Introduction
Imagine standing at a small one lane street. Only so many vehicles can pass you by. On a busy day at the manufacturing place next to you, you probably see more vehicles from that source than any other. An even larger supplier may send multiple vehicles on the road at one time, possibly blocking the street for normal traffic if there are no special rules how they enter the normal traffic. As you see, there should be rules (traffic lights) that restrict who is allowed to join the street now.
This is the problem that AWS SQS Fair Queues solve in the world of message processing.
AWS Simple Queue Service (SQS) Fair Queues is a feature that ensures messages are distributed evenly across message groups, preventing any single group from dominating queue processing. This capability is crucial for building fair, responsive, and predictable distributed systems.
The Problem: Message Group Monopolization

Here, the full consumer capacity (capable of processing all message colors) is utilized, but the noisy lavender colored producer starts to dominate the consumer resources due to a high volume of messages. This is creating a backlog not just for lavender message producers, but also impacting the red message producer and all others, reducing their throughput.
Why FIFO does not help here
FIFO queues maintain the order of messages. To keep this strict system working, the number of in-flight messages are restricted which limits the throughput for all producers. Fair queues maintain concurrent processing possibilities.
The Solution: Fair Queue Distribution & Implementation Details
You can assign a MessageGroupId on a message that is sent to SQS. This will activate Fair Queues and will identify noisy tenants by this id automatically. No further changes are needed on the producer or the consumer code.
SendMessageRequest request = new SendMessageRequest()
.withQueueUrl(queueUrl)
.withMessageBody(messageBody)
.withMessageGroupId("tenant-123"); // Tenant identifier
sqs.sendMessage(request);An example implementation is available in the aws-samples repository at https://github.com/aws-samples/sample-amazon-sqs-fair-queues/.
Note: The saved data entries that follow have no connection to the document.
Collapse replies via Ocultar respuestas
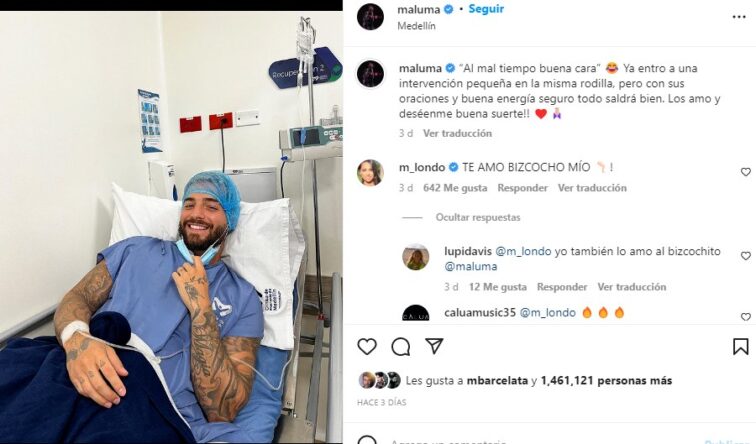 (478, 217)
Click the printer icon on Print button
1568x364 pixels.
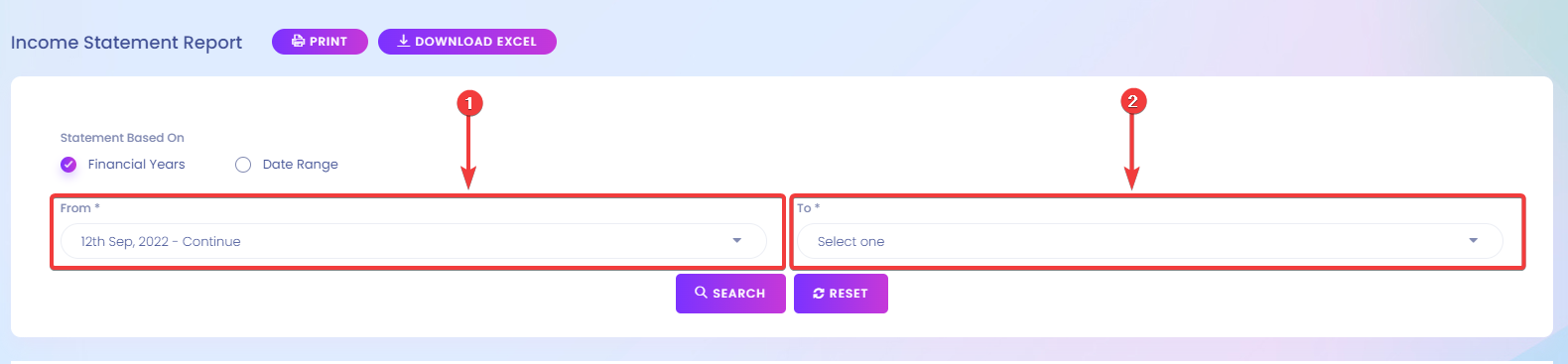298,42
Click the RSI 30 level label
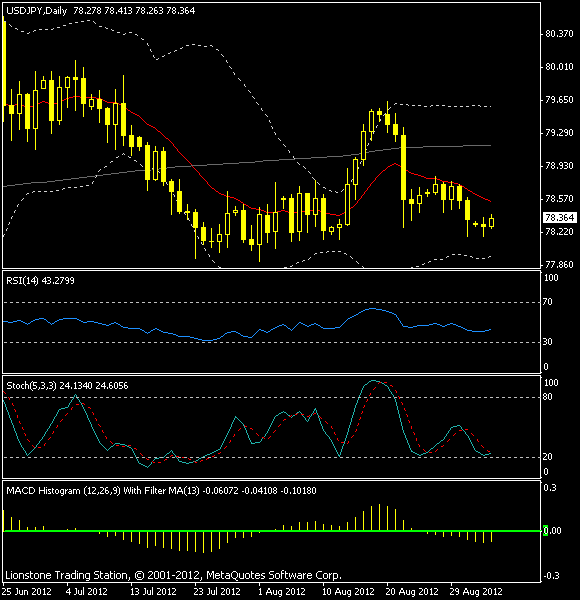This screenshot has width=580, height=600. click(x=547, y=341)
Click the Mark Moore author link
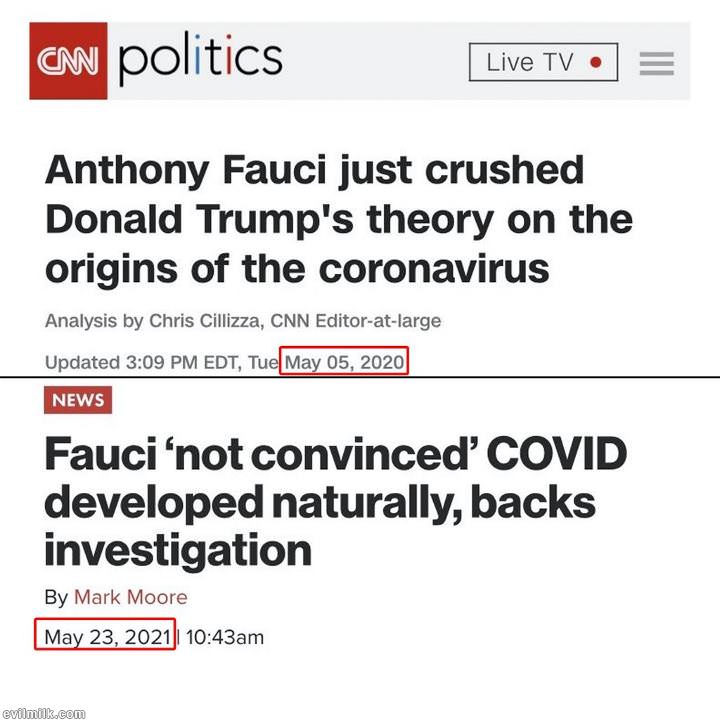This screenshot has height=720, width=720. point(130,598)
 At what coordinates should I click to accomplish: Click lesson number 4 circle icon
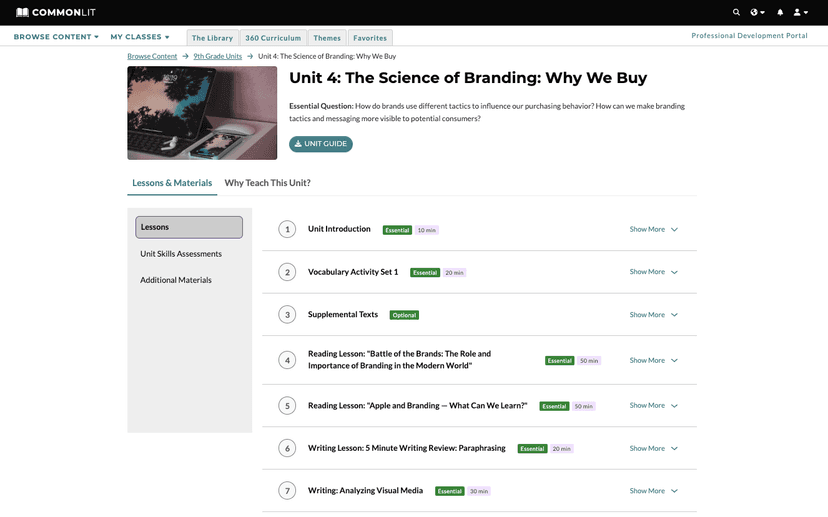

This will create 10 message groups and provide code to run a load test on the queue, one of the groups creates more messages than the other.

Running the example code we can see that the noisy group has been identified after a very short time and messages for this group are starting to get delayed. Note the metric of ApproximateNumberOfMessagesVisibleInQuietGroups which was stable over the entire process, showing that messages of the other groups were processed successfully without being blocked by the noisy group.
When to use and when to avoid Fair Queues
- Use on:
- Multi-tenant applications with varying load patterns
- Systems with multiple data sources of different volumes
- Applications requiring predictable processing times per group
- Scenarios where fairness is more important than raw throughput
- Systems with clear logical groupings of messages
- Avoid fair queues on:
- Single-tenant applications with uniform messages
- Systems where strict chronological ordering is critical
- High-throughput scenarios where every millisecond counts
- Applications with no clear message groupings
- Simple use cases where standard FIFO is sufficient
Conclusion
AWS SQS Fair Queues represent a powerful solution to the message group monopolization problem in distributed systems, by ensuring fair processing across message groups. They're ideal for multi-tenant systems and scenarios with varying message volumes. The trade-off is slightly reduced throughput for significant improved fairness.